──────── SOURCE DOCUMENT ────────
RTEMS for Nintendo DS
Instruction manual

Matthieu Bucchianeri
Benjamin Ratier
Renaud Voltz
Cedric Gestes

1 Introduction

This manual describes how to create applications for RTEMS on Nintendo DS. The document presents makefiles modifications, defines to use and drivers interfaces.

2 Preparing RTEMS distribution

FIXME: write this!

3 Writing a basic application

A basic application can be built with no changes in makefiles and configuration files.

The classical Hello World, found at rtems/testsuites/samples/hello/ can be built as-is.

4 Writing a framebuffer application

Writing a framebuffer application requires to include the framebuffer driver by hand, as it is not a standard device supported by RTEMS.

To include such driver, the simplest way is to rewrite manually the driver table. The source or header file containing the configuration directives needs to include the file <rtems/fb.h> and to declare the array Device_drivers. Here is an example:

#include <bsp.h>
#include <rtems/fb.h>
#include <rtems/console.h>
#include <rtems/clockdrv.h>

#define CONFIGURE_HAS_OWN_DEVICE_DRIVER_TABLE

rtems_driver_address_table Device_drivers[] =
{
  CONSOLE_DRIVER_TABLE_ENTRY,
  CLOCK_DRIVER_TABLE_ENTRY,

  /* include framebuffer driver */
  FB_DRIVER_TABLE_ENTRY,

  { NULL,NULL, NULL,NULL,NULL, NULL }
};

As shown above, the other (standard) drivers must be included by hand to.

Accessing the framebuffer is done through the device /dev/fb0.

The following directive must be added:

#include <rtems/mw_fb.h>

The ioctl() operation is necessary to enter and leave the graphic mode and to get the framebuffer information.

FB_EXEC_FUNCTION: this ioctl passes a structure of type fb_exec_function. Available function numbers (field func_no) are:
- FB_FUNC_ENTER_GRAPHICS: enters in graphic mode, no arguments.
- FB_FUNC_EXIT_GRAPHICS: leave graphic mode, no arguments.
FB_SCREENINFO: fill a structure of type fb_screeninfo with the framebuffer information. Fields of this structure include:
- xres: screen width, always 256.
- yres: screen height, always 192.
- bits_per_pixel: always 16, corresponding to R5G5B5 mode.
- smem_start: framebuffer address in memory.
- smem_len: framebuffer length in memory, always 0x18000.

The Micro FrameBuffer library developed by Rosimildo da Silva offers functions to manipulate the framebuffer. See cpukit/libmisc/mw-fb/ for more information.

4.1 Using the two screens as framebuffers

The instructions described above place one screen in framebuffer mode and leave the other one in console mode. It is also possible to put both screens in framebuffer mode. The second screen works exactly the same way, through the device /dev/fb1.

Please note that while the second screen is in framebuffer mode, the console still runs in background. When leaving the graphic mode, the console is restored.
──────── EXTRACTED MATERIAL ────────
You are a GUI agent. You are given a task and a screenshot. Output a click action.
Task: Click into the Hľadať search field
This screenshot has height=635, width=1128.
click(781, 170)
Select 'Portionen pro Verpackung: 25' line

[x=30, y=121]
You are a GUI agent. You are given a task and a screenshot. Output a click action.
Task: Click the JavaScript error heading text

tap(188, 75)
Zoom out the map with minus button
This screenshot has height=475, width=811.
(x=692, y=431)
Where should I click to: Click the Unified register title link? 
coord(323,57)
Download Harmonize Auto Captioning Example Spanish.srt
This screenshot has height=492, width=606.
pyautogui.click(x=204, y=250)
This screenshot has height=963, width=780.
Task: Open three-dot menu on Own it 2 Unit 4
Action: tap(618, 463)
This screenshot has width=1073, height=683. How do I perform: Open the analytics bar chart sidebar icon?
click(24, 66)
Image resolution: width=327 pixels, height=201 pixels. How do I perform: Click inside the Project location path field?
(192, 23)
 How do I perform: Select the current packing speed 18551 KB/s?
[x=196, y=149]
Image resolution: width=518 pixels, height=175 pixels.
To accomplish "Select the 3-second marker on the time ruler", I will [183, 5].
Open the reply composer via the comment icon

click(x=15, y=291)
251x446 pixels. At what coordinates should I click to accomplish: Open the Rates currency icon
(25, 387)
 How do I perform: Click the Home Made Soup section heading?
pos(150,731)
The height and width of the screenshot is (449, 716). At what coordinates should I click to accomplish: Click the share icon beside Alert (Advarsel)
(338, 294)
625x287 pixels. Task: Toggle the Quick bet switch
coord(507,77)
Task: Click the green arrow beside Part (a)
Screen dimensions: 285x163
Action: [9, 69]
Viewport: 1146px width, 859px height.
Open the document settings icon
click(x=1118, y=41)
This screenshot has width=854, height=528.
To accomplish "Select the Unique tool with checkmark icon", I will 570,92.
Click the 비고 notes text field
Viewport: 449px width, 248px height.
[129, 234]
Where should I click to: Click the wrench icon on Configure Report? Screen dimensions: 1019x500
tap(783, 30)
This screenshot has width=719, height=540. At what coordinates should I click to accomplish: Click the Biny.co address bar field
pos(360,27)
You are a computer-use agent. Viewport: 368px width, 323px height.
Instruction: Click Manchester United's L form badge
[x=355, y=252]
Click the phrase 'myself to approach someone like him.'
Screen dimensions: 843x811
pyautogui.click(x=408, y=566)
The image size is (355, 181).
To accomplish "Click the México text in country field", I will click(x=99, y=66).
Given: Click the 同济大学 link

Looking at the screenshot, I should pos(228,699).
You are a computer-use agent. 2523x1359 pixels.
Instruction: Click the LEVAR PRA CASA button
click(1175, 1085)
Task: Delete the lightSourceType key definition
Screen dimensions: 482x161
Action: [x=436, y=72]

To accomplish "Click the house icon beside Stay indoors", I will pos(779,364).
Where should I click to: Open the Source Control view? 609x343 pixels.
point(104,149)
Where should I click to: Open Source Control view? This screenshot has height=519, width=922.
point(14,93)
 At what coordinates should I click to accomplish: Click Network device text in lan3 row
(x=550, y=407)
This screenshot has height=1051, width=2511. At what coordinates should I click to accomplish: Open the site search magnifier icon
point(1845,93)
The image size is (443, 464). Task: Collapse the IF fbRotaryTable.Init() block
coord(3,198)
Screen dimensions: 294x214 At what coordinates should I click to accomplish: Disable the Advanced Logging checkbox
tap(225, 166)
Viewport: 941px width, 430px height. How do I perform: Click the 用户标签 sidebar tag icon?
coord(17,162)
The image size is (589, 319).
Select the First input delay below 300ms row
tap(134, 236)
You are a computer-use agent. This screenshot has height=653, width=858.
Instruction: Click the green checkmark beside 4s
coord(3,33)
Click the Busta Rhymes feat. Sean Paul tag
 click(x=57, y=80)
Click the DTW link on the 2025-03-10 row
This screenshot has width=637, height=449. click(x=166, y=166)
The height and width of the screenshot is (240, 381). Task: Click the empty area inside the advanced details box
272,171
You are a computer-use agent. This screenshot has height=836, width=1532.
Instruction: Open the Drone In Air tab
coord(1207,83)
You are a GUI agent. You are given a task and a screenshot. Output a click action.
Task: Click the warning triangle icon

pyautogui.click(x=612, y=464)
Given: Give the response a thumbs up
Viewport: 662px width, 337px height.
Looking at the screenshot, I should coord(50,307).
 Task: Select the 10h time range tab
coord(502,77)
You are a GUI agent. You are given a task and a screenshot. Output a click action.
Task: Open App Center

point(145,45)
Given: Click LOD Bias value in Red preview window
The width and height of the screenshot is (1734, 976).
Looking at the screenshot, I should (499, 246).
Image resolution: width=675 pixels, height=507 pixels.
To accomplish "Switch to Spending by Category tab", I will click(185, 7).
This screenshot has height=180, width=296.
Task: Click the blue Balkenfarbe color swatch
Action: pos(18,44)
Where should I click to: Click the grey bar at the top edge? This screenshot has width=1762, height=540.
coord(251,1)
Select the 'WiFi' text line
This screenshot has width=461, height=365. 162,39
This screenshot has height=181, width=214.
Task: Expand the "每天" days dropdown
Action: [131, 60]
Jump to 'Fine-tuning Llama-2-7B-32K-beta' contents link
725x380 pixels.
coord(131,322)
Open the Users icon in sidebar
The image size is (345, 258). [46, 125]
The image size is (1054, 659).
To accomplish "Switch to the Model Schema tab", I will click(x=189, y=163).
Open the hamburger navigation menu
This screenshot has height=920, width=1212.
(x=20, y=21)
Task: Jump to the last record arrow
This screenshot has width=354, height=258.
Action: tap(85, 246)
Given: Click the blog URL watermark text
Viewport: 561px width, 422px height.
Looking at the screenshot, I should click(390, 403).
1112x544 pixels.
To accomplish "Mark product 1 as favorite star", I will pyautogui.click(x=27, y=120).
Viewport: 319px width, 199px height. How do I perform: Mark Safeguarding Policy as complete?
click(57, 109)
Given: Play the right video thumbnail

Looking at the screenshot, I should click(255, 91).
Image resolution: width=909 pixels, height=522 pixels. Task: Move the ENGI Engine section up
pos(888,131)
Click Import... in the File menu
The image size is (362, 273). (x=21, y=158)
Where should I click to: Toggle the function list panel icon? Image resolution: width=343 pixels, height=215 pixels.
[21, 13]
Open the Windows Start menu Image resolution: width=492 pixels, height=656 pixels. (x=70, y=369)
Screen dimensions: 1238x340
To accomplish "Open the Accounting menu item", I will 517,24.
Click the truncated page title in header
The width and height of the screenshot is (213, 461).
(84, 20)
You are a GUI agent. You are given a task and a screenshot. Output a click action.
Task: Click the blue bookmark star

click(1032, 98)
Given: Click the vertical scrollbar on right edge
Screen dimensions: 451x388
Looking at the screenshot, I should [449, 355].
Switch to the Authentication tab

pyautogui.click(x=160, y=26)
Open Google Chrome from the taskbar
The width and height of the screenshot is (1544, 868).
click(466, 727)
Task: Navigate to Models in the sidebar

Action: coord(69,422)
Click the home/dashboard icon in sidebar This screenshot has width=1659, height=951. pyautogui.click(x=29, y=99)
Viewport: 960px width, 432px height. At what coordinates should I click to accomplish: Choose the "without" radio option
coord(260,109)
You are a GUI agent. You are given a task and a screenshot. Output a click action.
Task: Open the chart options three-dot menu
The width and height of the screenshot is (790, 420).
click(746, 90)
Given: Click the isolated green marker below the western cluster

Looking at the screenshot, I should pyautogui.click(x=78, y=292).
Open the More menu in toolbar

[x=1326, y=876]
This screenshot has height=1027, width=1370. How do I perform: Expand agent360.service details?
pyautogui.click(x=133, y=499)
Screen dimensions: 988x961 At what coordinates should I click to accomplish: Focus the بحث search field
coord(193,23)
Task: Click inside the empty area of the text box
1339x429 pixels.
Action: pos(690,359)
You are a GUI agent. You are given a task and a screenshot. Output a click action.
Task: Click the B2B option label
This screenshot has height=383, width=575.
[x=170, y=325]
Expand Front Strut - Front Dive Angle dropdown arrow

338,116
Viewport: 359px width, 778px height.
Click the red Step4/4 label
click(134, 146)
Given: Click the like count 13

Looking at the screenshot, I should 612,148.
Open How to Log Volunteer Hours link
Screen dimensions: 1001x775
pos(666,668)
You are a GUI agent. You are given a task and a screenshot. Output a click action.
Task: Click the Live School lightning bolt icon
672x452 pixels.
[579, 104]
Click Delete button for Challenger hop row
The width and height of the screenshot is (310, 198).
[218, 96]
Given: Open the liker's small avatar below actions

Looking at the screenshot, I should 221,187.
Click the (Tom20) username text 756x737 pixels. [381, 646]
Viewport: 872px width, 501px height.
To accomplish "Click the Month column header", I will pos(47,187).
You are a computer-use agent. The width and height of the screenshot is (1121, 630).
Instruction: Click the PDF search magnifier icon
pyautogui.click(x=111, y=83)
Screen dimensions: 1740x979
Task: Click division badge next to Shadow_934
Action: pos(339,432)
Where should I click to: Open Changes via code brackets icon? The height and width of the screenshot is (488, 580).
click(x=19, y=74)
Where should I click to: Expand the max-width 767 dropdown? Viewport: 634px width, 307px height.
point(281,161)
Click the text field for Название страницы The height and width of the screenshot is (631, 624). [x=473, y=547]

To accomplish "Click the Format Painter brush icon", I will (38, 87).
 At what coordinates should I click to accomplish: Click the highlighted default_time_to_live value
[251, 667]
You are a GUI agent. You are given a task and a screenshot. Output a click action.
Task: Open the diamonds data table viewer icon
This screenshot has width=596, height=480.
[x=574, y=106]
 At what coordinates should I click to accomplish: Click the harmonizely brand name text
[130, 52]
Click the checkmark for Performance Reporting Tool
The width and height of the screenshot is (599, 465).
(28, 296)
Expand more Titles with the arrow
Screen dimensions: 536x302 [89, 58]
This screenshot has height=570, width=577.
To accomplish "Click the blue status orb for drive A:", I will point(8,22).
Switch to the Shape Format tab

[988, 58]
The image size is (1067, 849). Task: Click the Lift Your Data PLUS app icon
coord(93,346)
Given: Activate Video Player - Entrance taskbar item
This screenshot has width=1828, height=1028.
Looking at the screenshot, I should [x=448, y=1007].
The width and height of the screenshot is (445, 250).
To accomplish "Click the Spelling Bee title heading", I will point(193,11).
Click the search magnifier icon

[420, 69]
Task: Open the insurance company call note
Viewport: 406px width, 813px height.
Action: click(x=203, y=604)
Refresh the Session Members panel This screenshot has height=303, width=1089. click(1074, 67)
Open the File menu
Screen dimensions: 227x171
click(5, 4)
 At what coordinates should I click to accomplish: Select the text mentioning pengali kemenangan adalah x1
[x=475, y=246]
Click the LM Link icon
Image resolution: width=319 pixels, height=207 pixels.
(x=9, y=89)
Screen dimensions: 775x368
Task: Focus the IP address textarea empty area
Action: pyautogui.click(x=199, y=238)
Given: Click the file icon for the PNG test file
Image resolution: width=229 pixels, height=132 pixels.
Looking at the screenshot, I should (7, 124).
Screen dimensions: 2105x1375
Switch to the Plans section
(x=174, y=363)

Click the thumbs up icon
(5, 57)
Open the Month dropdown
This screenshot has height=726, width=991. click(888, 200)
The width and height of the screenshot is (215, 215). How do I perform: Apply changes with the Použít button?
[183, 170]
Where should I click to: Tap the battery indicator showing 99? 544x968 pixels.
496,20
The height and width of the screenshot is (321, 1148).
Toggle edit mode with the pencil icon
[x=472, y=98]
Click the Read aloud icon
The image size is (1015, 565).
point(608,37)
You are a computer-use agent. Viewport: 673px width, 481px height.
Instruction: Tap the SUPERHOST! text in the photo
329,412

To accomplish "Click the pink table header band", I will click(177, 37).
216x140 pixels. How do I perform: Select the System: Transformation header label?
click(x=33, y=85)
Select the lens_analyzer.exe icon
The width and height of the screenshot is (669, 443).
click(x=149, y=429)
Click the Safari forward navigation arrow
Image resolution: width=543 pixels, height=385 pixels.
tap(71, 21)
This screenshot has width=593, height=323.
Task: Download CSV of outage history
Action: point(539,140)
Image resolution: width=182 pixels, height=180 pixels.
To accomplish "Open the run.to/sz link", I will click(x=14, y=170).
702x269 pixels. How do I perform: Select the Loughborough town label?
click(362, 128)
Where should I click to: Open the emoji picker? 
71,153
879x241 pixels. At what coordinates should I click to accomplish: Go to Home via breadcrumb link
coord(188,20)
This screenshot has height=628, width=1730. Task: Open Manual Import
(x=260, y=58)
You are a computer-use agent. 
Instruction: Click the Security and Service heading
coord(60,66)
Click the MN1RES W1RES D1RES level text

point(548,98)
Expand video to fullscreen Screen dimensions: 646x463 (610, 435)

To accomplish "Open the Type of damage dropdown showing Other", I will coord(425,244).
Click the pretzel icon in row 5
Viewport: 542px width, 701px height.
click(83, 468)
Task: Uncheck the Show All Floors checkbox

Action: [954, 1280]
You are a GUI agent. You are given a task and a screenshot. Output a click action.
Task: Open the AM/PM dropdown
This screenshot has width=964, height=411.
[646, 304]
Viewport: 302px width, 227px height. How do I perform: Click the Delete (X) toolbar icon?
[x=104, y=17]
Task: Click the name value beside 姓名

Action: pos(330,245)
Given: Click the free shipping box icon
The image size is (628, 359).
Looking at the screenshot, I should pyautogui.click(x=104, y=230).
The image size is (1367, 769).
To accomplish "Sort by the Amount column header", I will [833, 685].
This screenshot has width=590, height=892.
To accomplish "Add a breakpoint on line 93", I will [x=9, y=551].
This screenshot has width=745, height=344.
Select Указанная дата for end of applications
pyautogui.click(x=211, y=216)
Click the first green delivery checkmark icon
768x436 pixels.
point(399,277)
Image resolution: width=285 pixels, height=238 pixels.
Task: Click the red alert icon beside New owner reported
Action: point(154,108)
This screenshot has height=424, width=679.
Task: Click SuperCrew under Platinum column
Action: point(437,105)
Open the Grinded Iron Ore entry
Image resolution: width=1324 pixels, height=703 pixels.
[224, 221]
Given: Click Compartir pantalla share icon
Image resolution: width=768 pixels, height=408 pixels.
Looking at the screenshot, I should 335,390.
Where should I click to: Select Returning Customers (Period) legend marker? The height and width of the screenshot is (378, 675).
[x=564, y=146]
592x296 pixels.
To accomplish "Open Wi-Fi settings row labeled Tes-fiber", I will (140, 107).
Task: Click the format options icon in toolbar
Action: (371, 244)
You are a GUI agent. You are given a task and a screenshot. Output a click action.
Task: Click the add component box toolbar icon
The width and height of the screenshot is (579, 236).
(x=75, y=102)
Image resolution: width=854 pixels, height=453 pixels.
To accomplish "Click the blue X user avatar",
────────
• **WHAT TO PRODUCE**: Reproduce verbatim the stretch of the RTEMS Nintendo DS manual from "2 Preparing RTEMS" through "and configuration files.". The entries are not required for what comes next.

• **WRITTEN ANSWER**:
2 Preparing RTEMS distribution

FIXME: write this!

3 Writing a basic application

A basic application can be built with no changes in makefiles and configuration files.